Let’s compute AIC and BIC in R, using two different models for the gala dataset in R.  It shows the number of species in an area, based on several parameters such as area, elevation, etc.

> library(faraway)
> gala[1:3,]
Species Endemics Area Elevation Nearest Scruz Adjacent
Baltra 58 23 25.09 346 0.6 0.6 1.84
Bartolome 31 21 1.24 109 0.6 26.3 572.33
Caldwell 3 3 0.21 114 2.8 58.7 0.78

>model<-lm(Species~.,data=gala)

> summary(model)

……………………..

Coefficients:
Estimate Std. Error t value Pr(>|t|)
(Intercept) -15.337942 9.423550 -1.628 0.117
Endemics 4.393654 0.481203 9.131 4.13e-09 ***
Area 0.013258 0.011403 1.163 0.257
Elevation -0.047537 0.047596 -0.999 0.328
Nearest -0.101460 0.500871 -0.203 0.841
Scruz 0.008256 0.105884 0.078 0.939
Adjacent 0.001811 0.011879 0.152 0.880

Signif. codes: 0 ‘***’ 0.001 ‘**’ 0.01 ‘*’ 0.05 ‘.’ 0.1 ‘ ’ 1

Residual standard error: 28.96 on 23 degrees of freedom
Multiple R-squared: 0.9494, Adjusted R-squared: 0.9362
F-statistic: 71.88 on 6 and 23 DF, p-value: 9.674e-14

Now we use the step function R, that gives us the best model according to R. This model turns out to be a more concise model than the full model above. We call it model2, and it is shown below.

> model2<-step(model)

> model2<-lm(Species~Endemics+Area+Elevation,data=gala)
> summary(model2)

………………………..

Coefficients:
Estimate Std. Error t value Pr(>|t|)
(Intercept) -15.891237 7.569210 -2.099 0.0456 *
Endemics 4.331791 0.304686 14.217 8.97e-14 ***
Area 0.012669 0.008936 1.418 0.1681
Elevation -0.041439 0.023653 -1.752 0.0916 .

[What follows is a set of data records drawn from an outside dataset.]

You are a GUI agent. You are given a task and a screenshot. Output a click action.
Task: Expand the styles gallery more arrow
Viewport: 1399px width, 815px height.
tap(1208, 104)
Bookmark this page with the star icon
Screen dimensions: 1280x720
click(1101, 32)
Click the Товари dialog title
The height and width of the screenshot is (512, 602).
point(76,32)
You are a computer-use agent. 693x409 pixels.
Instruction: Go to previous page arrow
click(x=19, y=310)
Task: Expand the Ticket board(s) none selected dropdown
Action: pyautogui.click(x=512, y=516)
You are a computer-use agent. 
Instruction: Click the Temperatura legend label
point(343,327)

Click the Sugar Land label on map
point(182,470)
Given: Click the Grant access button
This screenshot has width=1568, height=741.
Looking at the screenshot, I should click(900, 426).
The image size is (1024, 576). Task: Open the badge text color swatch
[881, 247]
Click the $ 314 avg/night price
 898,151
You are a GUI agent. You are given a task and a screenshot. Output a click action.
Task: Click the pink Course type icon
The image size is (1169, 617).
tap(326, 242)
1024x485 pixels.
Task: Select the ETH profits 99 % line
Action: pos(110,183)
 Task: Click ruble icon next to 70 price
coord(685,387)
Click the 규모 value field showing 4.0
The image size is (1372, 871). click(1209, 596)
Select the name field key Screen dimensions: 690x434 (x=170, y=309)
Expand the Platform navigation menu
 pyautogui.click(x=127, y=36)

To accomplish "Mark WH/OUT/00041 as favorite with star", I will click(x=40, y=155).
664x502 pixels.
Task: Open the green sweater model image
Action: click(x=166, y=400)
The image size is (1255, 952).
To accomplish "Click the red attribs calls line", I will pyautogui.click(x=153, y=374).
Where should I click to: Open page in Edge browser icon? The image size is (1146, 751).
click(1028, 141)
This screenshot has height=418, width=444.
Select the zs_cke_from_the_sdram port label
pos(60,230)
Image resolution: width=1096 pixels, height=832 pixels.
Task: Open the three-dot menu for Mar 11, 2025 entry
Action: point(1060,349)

Signif. codes: 0 ‘***’ 0.001 ‘**’ 0.01 ‘*’ 0.05 ‘.’ 0.1 ‘ ’ 1

Residual standard error: 27.29 on 26 degrees of freedom
Multiple R-squared: 0.9492, Adjusted R-squared: 0.9433
F-statistic: 161.8 on 3 and 26 DF, p-value: < 2.2e-16

> AIC(model)
[1] 295.128

> AIC(model2)
[1] 289.243
> BIC(model)
[1] 306.3376
> BIC(model2)
[1] 296.249

We see that the more concise model2 is rewarded by both AIC and BIC (AIC and BIC are both smaller for model2).